* _TASK INSTRUCTIONS_: The answer must consist of every record, printed exactly as it stands.

* _RECORDS SHOWN_:

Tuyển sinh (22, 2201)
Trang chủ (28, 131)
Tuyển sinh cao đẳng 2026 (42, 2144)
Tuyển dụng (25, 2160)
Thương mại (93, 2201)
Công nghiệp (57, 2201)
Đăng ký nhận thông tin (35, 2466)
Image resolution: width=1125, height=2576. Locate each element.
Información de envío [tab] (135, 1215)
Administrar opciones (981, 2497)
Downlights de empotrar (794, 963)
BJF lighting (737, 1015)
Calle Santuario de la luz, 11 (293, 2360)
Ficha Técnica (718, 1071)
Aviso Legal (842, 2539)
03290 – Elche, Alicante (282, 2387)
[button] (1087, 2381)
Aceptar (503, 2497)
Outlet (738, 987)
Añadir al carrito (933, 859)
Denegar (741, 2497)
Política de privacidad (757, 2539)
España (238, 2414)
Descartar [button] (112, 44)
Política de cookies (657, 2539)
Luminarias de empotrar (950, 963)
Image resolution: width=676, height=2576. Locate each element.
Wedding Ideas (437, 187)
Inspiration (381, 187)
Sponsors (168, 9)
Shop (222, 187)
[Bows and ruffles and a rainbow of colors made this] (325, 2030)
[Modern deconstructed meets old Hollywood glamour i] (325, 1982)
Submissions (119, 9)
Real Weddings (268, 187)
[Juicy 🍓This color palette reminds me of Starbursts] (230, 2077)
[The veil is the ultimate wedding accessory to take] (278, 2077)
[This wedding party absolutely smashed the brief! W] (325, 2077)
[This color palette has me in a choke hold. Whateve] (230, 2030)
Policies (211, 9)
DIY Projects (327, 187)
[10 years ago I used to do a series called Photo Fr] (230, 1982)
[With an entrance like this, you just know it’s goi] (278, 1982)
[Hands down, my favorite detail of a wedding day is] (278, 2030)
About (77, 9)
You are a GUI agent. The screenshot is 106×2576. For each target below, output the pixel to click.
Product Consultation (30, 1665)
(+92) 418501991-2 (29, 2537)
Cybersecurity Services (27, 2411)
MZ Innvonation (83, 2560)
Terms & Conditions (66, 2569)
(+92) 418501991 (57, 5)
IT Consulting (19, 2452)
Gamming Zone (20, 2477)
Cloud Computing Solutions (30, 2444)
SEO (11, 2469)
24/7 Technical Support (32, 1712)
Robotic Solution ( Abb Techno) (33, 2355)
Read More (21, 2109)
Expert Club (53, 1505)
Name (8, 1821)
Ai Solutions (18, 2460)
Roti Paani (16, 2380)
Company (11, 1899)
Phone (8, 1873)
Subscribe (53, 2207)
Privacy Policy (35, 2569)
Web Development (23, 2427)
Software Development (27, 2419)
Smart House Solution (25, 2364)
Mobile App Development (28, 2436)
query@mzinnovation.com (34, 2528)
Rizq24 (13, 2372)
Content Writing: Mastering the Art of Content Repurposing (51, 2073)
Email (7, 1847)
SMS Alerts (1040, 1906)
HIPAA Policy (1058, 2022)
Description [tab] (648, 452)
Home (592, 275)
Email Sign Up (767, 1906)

* _EXPECTED OUTPUT_:
Tuyển sinh (22, 2201)
Trang chủ (28, 131)
Tuyển sinh cao đẳng 2026 (42, 2144)
Tuyển dụng (25, 2160)
Thương mại (93, 2201)
Công nghiệp (57, 2201)
Đăng ký nhận thông tin (35, 2466)
Image resolution: width=1125, height=2576. Locate each element.
Información de envío [tab] (135, 1215)
Administrar opciones (981, 2497)
Downlights de empotrar (794, 963)
BJF lighting (737, 1015)
Calle Santuario de la luz, 11 (293, 2360)
Ficha Técnica (718, 1071)
Aviso Legal (842, 2539)
03290 – Elche, Alicante (282, 2387)
[button] (1087, 2381)
Aceptar (503, 2497)
Outlet (738, 987)
Añadir al carrito (933, 859)
Denegar (741, 2497)
Política de privacidad (757, 2539)
España (238, 2414)
Descartar [button] (112, 44)
Política de cookies (657, 2539)
Luminarias de empotrar (950, 963)
Image resolution: width=676, height=2576. Locate each element.
Wedding Ideas (437, 187)
Inspiration (381, 187)
Sponsors (168, 9)
Shop (222, 187)
[Bows and ruffles and a rainbow of colors made this] (325, 2030)
[Modern deconstructed meets old Hollywood glamour i] (325, 1982)
Submissions (119, 9)
Real Weddings (268, 187)
[Juicy 🍓This color palette reminds me of Starbursts] (230, 2077)
[The veil is the ultimate wedding accessory to take] (278, 2077)
[This wedding party absolutely smashed the brief! W] (325, 2077)
[This color palette has me in a choke hold. Whateve] (230, 2030)
Policies (211, 9)
DIY Projects (327, 187)
[10 years ago I used to do a series called Photo Fr] (230, 1982)
[With an entrance like this, you just know it’s goi] (278, 1982)
[Hands down, my favorite detail of a wedding day is] (278, 2030)
About (77, 9)
You are a GUI agent. The screenshot is 106×2576. For each target below, output the pixel to click.
Product Consultation (30, 1665)
(+92) 418501991-2 (29, 2537)
Cybersecurity Services (27, 2411)
MZ Innvonation (83, 2560)
Terms & Conditions (66, 2569)
(+92) 418501991 (57, 5)
IT Consulting (19, 2452)
Gamming Zone (20, 2477)
Cloud Computing Solutions (30, 2444)
SEO (11, 2469)
24/7 Technical Support (32, 1712)
Robotic Solution ( Abb Techno) (33, 2355)
Read More (21, 2109)
Expert Club (53, 1505)
Name (8, 1821)
Ai Solutions (18, 2460)
Roti Paani (16, 2380)
Company (11, 1899)
Phone (8, 1873)
Subscribe (53, 2207)
Privacy Policy (35, 2569)
Web Development (23, 2427)
Software Development (27, 2419)
Smart House Solution (25, 2364)
Mobile App Development (28, 2436)
query@mzinnovation.com (34, 2528)
Rizq24 (13, 2372)
Content Writing: Mastering the Art of Content Repurposing (51, 2073)
Email (7, 1847)
SMS Alerts (1040, 1906)
HIPAA Policy (1058, 2022)
Description [tab] (648, 452)
Home (592, 275)
Email Sign Up (767, 1906)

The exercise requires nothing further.